(Stored items)
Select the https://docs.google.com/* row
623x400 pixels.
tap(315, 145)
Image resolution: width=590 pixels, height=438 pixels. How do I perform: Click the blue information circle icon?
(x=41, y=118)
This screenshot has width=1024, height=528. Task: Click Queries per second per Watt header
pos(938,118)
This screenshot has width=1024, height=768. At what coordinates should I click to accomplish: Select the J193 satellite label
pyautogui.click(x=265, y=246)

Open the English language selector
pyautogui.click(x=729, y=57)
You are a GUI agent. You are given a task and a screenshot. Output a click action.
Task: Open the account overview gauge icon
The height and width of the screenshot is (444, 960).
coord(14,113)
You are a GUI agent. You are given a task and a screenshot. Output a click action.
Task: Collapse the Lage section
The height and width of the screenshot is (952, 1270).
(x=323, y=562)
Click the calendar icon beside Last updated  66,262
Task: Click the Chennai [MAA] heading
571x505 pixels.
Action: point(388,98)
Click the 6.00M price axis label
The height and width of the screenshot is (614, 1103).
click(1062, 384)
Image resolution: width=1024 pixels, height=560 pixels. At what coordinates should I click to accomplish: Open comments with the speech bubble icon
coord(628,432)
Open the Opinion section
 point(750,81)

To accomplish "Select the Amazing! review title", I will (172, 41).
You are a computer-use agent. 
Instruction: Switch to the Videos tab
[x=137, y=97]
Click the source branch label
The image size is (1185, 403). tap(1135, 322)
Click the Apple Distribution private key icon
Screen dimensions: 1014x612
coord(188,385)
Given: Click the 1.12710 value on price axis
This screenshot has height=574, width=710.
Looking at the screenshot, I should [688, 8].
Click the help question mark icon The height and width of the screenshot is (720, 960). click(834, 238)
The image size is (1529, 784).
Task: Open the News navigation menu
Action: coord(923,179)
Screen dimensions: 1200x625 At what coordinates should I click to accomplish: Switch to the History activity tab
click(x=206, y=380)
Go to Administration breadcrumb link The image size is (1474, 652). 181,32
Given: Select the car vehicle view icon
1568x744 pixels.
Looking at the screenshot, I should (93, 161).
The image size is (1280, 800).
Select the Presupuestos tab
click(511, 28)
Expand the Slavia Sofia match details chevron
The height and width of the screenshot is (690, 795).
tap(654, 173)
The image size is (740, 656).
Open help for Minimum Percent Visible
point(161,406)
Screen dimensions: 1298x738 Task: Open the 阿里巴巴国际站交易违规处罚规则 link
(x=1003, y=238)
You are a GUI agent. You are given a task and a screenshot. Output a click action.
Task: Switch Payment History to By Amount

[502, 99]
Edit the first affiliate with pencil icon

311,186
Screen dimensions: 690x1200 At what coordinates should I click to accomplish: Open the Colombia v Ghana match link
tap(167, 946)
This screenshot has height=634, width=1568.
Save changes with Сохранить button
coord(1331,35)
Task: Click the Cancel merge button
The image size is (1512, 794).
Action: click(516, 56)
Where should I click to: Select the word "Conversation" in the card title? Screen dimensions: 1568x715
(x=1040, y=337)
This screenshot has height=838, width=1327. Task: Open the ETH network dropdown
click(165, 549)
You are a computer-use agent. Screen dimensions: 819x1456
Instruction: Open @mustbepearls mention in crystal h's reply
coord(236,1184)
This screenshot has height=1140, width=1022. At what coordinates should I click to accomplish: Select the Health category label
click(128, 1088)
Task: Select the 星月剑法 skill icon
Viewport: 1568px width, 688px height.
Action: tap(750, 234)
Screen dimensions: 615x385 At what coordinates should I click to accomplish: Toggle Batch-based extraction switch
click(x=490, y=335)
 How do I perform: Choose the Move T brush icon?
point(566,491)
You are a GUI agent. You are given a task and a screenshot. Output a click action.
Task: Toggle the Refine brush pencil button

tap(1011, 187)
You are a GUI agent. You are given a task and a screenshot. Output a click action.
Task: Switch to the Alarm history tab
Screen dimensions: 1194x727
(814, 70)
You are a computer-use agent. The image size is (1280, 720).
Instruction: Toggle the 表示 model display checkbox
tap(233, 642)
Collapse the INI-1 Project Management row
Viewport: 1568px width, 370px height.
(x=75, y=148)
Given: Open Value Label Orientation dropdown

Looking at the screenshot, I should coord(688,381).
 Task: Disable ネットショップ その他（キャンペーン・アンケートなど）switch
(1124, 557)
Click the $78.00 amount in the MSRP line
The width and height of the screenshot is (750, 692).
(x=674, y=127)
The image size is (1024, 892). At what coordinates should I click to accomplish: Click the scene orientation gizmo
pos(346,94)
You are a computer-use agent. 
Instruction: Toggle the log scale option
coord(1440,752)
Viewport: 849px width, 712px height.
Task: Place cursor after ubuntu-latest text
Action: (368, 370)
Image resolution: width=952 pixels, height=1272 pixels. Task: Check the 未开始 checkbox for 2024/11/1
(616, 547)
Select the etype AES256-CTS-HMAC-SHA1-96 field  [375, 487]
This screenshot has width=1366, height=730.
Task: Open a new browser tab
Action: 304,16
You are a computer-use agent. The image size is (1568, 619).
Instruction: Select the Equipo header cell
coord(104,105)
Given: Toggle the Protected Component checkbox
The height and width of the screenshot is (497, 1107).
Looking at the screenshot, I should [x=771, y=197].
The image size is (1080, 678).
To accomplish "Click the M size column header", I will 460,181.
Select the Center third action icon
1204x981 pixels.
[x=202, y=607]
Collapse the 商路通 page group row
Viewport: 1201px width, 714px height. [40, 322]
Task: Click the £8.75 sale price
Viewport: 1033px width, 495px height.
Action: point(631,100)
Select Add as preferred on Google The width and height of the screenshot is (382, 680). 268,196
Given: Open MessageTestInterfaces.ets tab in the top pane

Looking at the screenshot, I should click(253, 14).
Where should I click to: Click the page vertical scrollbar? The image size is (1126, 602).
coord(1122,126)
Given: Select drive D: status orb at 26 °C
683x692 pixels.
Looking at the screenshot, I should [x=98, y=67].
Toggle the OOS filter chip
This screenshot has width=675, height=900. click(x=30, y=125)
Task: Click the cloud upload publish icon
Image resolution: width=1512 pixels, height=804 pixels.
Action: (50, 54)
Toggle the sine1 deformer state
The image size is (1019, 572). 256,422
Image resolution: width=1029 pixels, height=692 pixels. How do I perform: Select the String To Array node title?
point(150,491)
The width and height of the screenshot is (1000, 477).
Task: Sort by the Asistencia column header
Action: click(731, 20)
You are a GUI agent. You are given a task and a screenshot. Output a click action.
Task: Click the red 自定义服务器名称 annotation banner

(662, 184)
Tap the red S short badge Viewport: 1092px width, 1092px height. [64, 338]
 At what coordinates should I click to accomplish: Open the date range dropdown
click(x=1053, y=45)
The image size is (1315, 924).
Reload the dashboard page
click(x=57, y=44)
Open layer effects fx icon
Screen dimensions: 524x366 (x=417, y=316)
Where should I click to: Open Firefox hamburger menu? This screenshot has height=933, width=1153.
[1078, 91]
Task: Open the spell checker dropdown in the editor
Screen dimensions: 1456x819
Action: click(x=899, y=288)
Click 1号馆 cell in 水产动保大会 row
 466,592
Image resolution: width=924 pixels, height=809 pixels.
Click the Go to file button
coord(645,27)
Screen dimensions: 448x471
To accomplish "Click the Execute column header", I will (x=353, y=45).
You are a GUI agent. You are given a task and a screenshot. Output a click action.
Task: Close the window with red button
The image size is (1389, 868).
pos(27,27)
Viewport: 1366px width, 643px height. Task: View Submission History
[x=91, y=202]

**Your instructions**
Copy all lines from the data above that contain the word "axis".

**Answer section**
Click the 6.00M price axis label
Given: Click the 1.12710 value on price axis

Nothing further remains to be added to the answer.